Of DOW JONES NEWSWIRES


SINGAPORE (Dow Jones)--Crude oil futures in Asia rose Thursday, helped by a weaker U.S. dollar after China recorded a rising trade surplus and stronger growth in exports in May compared with a month earlier.

"Although there are some signs of leveling off in China's growth in imports, it's really the export story that seems to be playing through the oil market at the moment," Melbourned-based National Australia Bank minerals and energy economist Ben Westmore said.

On the New York Mercantile Exchange, light, sweet crude futures for delivery in July traded at $74.63 a barrel at 0622 GMT, up $0.25 in the Globex electronic session. July Brent crude on London's ICE Futures exchange rose $0.12 to $74.39 a barrel.

China's trade surplus widened sharply in May as exports grew more than expected, indicating that troubles in Europe haven't dampened global demand for Chinese goods. The euro and pound rose against the dollar following the data, making commodities--including oil--cheaper for investors.

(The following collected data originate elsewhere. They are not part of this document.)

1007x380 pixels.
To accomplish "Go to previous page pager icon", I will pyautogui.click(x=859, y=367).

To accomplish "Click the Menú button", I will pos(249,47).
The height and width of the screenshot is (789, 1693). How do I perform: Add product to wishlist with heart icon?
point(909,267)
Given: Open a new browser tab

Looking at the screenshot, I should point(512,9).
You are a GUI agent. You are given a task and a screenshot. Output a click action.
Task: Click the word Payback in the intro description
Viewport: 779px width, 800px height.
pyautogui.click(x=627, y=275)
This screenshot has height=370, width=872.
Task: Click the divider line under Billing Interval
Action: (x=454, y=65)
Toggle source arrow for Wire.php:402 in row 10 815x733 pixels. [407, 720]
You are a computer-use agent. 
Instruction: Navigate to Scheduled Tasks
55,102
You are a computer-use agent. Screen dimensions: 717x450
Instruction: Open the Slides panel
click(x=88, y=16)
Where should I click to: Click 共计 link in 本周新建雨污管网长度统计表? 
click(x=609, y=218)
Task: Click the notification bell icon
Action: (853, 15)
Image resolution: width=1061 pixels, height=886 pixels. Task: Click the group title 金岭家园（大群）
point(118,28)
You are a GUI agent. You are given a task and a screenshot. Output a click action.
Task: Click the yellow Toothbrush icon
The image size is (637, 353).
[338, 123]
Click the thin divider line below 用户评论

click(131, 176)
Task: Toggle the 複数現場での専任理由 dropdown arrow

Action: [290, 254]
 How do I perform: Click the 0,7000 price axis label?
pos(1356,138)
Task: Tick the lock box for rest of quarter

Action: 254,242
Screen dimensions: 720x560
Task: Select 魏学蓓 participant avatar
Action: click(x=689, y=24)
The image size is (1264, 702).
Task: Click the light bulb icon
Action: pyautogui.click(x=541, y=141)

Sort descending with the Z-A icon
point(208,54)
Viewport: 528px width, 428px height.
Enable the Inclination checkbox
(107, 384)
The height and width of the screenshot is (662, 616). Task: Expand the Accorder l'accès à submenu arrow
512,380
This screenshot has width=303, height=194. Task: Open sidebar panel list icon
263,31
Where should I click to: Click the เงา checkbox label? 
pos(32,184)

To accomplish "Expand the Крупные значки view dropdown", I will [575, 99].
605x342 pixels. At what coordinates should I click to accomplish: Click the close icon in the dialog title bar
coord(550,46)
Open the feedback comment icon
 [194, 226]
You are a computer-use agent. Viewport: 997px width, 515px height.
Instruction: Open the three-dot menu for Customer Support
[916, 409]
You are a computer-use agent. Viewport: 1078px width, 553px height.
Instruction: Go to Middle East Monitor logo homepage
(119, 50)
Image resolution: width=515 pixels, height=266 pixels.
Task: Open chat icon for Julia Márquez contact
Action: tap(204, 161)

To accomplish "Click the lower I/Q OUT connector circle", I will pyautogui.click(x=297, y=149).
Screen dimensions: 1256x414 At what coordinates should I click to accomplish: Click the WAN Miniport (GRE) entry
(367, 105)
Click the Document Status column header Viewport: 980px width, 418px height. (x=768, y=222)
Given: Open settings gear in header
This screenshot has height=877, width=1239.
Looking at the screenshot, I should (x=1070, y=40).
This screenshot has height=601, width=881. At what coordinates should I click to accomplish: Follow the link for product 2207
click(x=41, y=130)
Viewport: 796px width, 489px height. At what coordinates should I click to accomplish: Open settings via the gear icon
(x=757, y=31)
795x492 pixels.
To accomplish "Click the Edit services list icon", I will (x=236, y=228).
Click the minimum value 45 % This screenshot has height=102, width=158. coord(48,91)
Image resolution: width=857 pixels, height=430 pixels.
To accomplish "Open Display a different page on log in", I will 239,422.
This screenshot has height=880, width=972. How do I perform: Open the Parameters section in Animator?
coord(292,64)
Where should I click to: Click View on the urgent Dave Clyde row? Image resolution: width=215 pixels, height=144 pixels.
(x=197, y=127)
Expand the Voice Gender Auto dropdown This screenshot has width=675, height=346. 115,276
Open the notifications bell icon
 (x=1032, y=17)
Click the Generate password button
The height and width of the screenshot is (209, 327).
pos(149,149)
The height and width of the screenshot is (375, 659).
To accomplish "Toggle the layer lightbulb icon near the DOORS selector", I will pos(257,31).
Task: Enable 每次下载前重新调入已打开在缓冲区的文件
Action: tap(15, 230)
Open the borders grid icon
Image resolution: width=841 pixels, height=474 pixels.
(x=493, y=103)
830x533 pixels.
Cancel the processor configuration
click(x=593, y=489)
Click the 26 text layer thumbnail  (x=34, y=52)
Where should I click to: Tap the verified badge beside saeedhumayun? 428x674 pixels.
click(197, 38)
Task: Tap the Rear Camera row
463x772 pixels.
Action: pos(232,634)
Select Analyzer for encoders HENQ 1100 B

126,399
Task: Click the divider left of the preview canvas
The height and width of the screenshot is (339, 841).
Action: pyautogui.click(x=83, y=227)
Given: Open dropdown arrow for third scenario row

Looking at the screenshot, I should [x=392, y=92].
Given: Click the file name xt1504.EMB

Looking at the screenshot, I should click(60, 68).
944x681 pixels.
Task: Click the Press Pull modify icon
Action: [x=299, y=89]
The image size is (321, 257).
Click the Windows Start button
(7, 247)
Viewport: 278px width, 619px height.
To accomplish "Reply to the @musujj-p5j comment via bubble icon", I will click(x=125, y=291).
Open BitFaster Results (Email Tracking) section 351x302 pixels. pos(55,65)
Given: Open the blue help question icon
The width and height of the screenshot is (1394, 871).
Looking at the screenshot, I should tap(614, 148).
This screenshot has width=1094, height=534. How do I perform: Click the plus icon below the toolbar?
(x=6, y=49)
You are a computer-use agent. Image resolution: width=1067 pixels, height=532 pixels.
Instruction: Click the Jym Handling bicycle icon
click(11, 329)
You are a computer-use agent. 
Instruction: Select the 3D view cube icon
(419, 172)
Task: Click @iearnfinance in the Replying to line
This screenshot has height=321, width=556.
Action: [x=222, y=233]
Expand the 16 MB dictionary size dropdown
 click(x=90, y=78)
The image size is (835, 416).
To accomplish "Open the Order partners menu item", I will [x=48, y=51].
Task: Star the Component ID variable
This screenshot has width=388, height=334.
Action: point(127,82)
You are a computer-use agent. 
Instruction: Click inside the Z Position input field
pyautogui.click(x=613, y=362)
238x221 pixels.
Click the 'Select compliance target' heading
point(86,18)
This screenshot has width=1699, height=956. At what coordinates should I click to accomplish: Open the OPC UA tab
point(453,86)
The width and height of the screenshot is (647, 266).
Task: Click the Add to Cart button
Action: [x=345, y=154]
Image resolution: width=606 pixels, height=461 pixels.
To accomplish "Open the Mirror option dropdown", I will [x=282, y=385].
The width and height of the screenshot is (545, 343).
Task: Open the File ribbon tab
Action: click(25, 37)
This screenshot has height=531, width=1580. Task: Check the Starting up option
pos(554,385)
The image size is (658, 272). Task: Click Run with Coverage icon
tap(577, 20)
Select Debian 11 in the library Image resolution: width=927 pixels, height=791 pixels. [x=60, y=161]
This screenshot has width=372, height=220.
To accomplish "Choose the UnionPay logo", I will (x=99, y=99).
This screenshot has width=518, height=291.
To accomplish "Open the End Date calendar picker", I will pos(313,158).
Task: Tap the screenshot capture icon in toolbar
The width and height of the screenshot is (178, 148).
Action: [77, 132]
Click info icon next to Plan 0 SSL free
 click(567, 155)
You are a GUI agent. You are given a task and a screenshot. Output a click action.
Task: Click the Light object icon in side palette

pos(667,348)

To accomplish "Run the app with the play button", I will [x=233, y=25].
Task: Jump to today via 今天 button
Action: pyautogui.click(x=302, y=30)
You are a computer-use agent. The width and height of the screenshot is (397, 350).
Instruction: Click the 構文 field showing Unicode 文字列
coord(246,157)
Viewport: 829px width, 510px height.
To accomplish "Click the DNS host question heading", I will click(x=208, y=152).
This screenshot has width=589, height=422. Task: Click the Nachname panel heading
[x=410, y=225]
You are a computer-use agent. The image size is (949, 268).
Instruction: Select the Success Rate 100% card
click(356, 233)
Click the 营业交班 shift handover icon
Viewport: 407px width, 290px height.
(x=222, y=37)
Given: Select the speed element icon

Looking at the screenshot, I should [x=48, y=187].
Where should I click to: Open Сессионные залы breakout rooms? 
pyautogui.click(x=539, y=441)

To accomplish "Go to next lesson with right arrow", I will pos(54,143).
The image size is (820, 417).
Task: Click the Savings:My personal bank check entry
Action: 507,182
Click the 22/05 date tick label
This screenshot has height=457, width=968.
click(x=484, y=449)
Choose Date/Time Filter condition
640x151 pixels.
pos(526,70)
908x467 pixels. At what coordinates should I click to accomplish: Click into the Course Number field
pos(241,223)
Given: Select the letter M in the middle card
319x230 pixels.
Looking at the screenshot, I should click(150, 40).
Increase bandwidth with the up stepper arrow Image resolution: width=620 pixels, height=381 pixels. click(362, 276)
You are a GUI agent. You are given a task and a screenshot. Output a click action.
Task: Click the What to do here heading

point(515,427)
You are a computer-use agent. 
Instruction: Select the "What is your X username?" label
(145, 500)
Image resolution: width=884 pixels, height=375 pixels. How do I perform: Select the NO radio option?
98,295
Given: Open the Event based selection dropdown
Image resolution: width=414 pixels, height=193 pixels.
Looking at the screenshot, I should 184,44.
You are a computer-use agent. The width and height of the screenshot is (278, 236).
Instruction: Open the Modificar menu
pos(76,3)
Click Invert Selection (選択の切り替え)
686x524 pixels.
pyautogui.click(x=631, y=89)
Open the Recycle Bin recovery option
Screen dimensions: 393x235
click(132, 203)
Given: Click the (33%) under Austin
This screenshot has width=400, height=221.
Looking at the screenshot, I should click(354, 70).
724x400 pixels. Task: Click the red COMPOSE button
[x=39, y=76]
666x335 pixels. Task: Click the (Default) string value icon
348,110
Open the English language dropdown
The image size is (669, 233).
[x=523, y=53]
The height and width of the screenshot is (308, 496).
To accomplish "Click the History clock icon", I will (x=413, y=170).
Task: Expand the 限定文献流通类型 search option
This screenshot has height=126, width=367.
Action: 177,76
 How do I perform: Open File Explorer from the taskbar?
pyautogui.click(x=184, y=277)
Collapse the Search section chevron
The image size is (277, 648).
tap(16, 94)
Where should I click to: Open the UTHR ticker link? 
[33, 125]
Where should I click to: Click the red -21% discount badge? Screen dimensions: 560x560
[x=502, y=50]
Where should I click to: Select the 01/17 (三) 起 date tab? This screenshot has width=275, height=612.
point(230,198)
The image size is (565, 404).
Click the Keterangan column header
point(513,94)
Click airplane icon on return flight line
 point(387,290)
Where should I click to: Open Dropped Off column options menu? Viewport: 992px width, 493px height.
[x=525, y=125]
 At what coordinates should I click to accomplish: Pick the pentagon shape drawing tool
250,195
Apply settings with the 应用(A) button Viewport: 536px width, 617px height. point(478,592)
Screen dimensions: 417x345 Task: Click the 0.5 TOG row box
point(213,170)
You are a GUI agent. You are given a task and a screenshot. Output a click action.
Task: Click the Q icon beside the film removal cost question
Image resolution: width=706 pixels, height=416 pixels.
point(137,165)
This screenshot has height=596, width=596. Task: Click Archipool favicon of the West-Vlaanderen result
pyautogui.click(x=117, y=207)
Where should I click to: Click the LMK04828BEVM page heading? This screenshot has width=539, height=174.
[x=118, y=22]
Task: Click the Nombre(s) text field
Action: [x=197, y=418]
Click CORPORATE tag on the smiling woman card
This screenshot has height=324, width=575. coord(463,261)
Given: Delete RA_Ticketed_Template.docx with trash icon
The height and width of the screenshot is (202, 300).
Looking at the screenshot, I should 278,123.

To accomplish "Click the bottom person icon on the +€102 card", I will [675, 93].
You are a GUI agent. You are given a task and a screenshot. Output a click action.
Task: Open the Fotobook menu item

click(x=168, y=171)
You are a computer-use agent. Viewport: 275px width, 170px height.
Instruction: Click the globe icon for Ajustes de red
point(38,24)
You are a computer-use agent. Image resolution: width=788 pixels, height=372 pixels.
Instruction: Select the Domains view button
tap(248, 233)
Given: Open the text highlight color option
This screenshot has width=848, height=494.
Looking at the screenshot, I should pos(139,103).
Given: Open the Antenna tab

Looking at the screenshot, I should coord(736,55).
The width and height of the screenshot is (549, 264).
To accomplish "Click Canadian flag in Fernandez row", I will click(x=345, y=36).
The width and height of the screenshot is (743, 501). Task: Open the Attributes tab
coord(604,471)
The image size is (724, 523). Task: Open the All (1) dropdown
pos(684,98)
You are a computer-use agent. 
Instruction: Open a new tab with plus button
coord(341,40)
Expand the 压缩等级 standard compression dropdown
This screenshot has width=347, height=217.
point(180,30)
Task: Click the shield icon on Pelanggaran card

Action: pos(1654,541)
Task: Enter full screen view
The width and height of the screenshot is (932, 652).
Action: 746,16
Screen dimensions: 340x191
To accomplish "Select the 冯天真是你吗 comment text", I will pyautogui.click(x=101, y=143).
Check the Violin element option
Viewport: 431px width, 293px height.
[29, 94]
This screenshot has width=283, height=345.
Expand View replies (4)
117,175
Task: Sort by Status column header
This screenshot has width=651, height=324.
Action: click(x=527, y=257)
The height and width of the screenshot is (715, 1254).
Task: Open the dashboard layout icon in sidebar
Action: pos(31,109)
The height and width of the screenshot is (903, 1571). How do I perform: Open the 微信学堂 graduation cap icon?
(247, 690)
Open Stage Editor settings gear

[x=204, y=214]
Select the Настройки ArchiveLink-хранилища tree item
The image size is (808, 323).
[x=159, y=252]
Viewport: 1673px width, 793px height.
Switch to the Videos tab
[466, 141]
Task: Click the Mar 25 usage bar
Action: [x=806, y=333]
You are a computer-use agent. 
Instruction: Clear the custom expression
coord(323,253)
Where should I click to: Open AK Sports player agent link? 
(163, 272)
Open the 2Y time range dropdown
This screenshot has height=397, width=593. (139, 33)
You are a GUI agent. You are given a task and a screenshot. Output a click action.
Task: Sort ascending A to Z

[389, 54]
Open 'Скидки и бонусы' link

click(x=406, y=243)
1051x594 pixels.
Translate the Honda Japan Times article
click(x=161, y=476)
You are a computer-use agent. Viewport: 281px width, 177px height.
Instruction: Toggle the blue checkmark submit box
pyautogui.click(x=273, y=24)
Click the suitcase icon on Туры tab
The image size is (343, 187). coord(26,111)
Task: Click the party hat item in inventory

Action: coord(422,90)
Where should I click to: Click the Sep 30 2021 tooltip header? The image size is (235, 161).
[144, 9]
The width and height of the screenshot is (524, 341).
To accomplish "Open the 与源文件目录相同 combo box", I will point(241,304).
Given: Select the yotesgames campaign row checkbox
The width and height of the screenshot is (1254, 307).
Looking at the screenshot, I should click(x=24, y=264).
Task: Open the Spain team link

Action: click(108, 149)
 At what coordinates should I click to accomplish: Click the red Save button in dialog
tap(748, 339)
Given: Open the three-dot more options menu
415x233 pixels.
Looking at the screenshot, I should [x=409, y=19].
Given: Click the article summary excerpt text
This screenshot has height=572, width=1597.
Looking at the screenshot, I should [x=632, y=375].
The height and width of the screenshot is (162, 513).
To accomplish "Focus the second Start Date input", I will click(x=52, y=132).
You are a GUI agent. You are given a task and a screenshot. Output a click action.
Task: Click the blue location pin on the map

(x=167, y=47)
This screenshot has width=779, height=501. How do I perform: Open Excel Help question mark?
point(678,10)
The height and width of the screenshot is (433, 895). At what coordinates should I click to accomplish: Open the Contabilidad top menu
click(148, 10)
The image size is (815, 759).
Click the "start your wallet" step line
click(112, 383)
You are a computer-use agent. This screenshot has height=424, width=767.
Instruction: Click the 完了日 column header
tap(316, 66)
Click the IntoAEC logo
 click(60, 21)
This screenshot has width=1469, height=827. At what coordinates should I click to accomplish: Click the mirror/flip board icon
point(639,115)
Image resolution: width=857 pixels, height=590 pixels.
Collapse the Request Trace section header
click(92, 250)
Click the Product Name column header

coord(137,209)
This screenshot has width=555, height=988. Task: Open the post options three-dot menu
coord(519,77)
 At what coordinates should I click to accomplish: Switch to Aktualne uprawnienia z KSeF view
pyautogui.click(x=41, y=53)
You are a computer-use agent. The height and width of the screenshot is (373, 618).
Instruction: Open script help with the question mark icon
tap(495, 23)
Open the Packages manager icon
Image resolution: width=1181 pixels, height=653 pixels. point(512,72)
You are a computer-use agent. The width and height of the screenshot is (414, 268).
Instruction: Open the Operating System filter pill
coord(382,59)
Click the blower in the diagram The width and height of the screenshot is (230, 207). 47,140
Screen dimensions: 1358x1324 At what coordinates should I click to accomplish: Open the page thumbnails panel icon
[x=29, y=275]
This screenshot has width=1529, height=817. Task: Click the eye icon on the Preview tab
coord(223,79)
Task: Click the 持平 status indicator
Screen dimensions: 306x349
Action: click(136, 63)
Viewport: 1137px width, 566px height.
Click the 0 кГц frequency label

Although China's export data improved, its crude imports fell 16% from a month earlier, indicating that overall domestic demand likely cooled, analysts at Australia and New Zealand Banking Group said in a research note. The decline, however, was from a near-record level in April, they said.

"Macroeconomic headlines and the associated swings in the equity and currency markets should continue to dominate oil pricing sentiment going forward," Ritterbusch & Associates President Jim Ritterbusch said in a note.

"We see no reason to throw in the towel as far as a bearish view and an ultimate crude price decline toward the $67 (a barrel) area is concerned."

Nymex reformulated gasoline blendstock for July--the benchmark gasoline contract--rose 23 points to $2.0420 a gallon, while July heating oil traded at $2.0134, 38 points higher.

ICE gasoil for June changed hands at $638.00 a metric ton, down $1.75 from Wednesday's settlement.